The Metropolis-Hastings algorithm creates a set of samples \(x\) such that the distribution of the samples approaches the goal distribution.
The algorithm takes an arbitrary starting sample \(x_0\). It then must decide which sample to consider next.
It does this using a Markov chain. That is, there is a map \(g(x_j, x_i)\).
This distribution is generally a normal distribution around \(x_i\), making the process a random walk.
Now we have a considered sample, we can either accept or reject it. It is this step that makes the end distribution approximage the function.
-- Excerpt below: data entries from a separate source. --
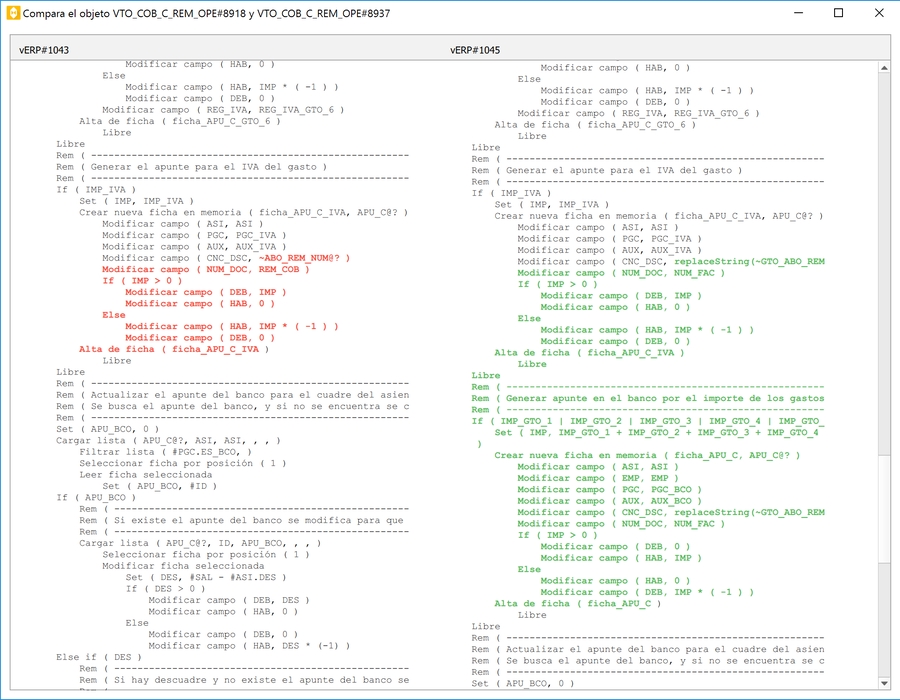900x700 pixels.
Task: Click green line Modificar campo AUX, AUX_BCO
Action: [610, 501]
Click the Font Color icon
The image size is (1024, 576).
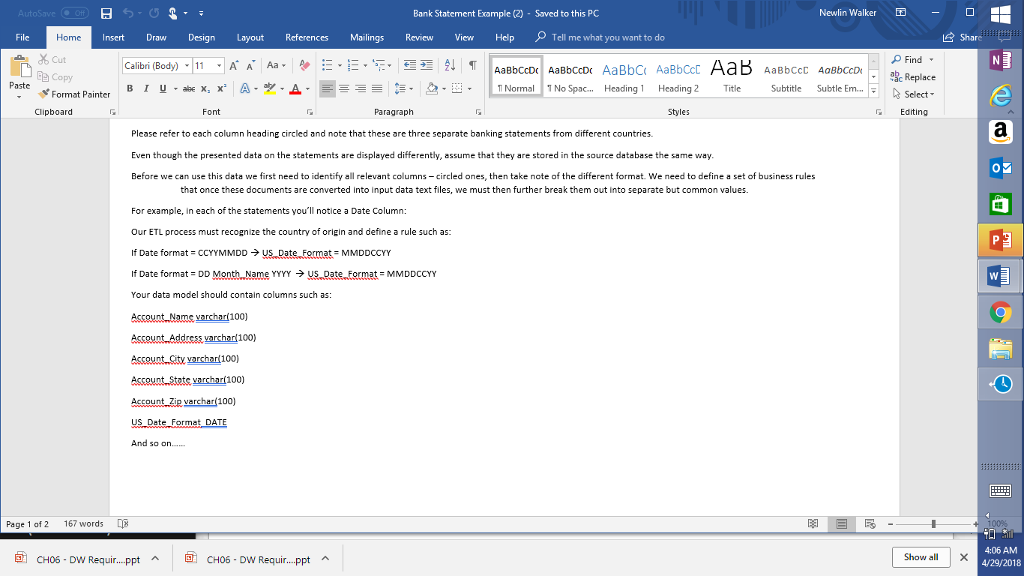pyautogui.click(x=295, y=89)
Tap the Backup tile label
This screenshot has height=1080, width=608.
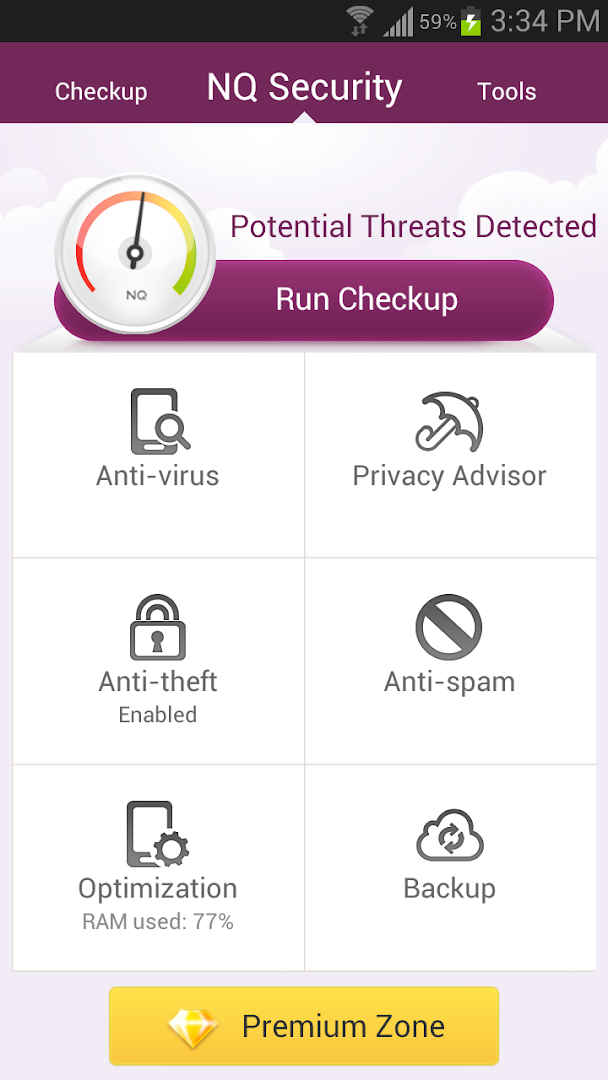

We accept if \(\dfrac{f(x_j)}{f(x_i)}>u\), where \(u\) is a random variable between \(0\) and \(1\), generated each time.
We can calculate this because we know this function.
As with Metropolis-Hastings, we want to generate samples for \(P(X)\) and use this to approximate its form.
We do this by using the conditional distribution. If \(X\) is a vector then we also have:
\(P(x_j|x_0,...,x_{j-1},x_{j+1},...,x_n)\)
We use our knowledge of this distribution.
Start with vector \(x_0\).
This has components \(x_{0,j}\)
To form the next vector \(x_1\) we loop through each component.
\(P(x_{1,0}|x_{0,0},x_{0,1},...,x_{0,n})\)
We use this to form \(x_{1,0}\)
However after th the first component we update this so it uses the updated variables.
\(P(x_{1,k}|x_{1,0},...,x_{1,k-1},x_{0,k},...,x_{0,n}\)
This means we only need to know the conditional distributions.